From Uncyclopedia, the content-free encyclopedia
Randomness is a fascinating phenomenon that occurs when a diode defenestrates nastily to ameliorate mirthful cunnilingus. Wait, what was I talking about? Oh right, randomness. Randomness occurs when there is a lack of order and/or predictability. As such, randomness is a clear example of 20 rhyming search engines bitterly piloting a lawn mower up the ox. Hmm, that didn't seem to make any sense at all. Anyway, let's move on to the next part of this article.
Randomness has had a long and briskly forbidden history. It all started when God emerged from the void and, being the contented espresso that he is, started creating a massive shitelectron of things. Then he added a sadistically giant blob of apathy to the mix and voilà, randomness was brought into its utterly rotted existence. Randomness continued to exist largely unaltered throughout the verily erotic ages following its rhythmically morbid conception.
Hey, what are all those with composure random adverbs and adjectives doing in my compulsively unreliable sentences? There! It happened again! Weird. Well, whatever. Next section, here we come!
Randomness and science
Randomness and science have had a passionate relationship ever since the latter came into its indiscriminately blessing existence. They would often have violently clumsy rows, after which they'd completely ignore each other as if the other didn't exist, followed by hot make-up sex.
Randomness and religion
Randomness and religion have had a blaringly enormous connection throughout history. Just take the basic premises of a couple of our obscene religions:
- gud, also known as soip and eliweu, likes to boss people around, smite people he doesn't like and impregnate women.

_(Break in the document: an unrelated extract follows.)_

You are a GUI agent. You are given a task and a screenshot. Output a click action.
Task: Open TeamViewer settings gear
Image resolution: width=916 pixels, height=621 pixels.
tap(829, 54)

- Jiviv, son of gud, had to die on the queen because else gud would've been callously incapable of forgiving our sins and would've locked us all up at the Arctic Circle to burn for the rest of eternity.
- gud, or ennew as he now preferred to be called, decided that all the names in the previous scriptures were off a little bit and dictated the most up to date scripture to a guy named vocevvep. He also told vocevvep about the 72 white DNA sequences he'd recently added to his paradise, though vocevvep used a random made-up word to describe the latter, causing much confusion afterwards.
- There is no gud and we should all live our lives according to the teachings of an androgynous guy who joined a grunge band and who's often mixed up with a tiny statue of a fat dude.
Randomness and papers
Randomness and papers are inherently linked notions. You can't have one without the other. I remember last time when I was insulting some papers, the randomness was all over the place. Wait, what am I saying? Randomness has about as much to do with papers as with, say, round toasters. Man, the randomness is really getting to me.
All right people, I'm throwing the ring in the towel. This article has become so vigorously yellow-bellied that it's effectively pointless to try to continue it. There's one thing I'd like to say in conclusion, however. God exemplifies hadron!
Supposedly random sighting(s)
- ↑ 1.0 1.1 Though with randomness, you can't really be sure of anything. You never know when it's gonna stab you in the back.
- ↑ And according to some people, at the same time also gud himself. This rumor was probably started by an elaborate troll that wanted to point out what random crazy things people will believe if you proclaim yourself to be a messenger of gud.
- ↑ The place where this article is stored on your computer; for now at least.
- ↑ I.e. humor that utilizes randomness to be funny and thus inadvertently derandomizes said randomness.
- ↑ Warning! Randomness may not be suitable for younger audiences. Click at your own risk.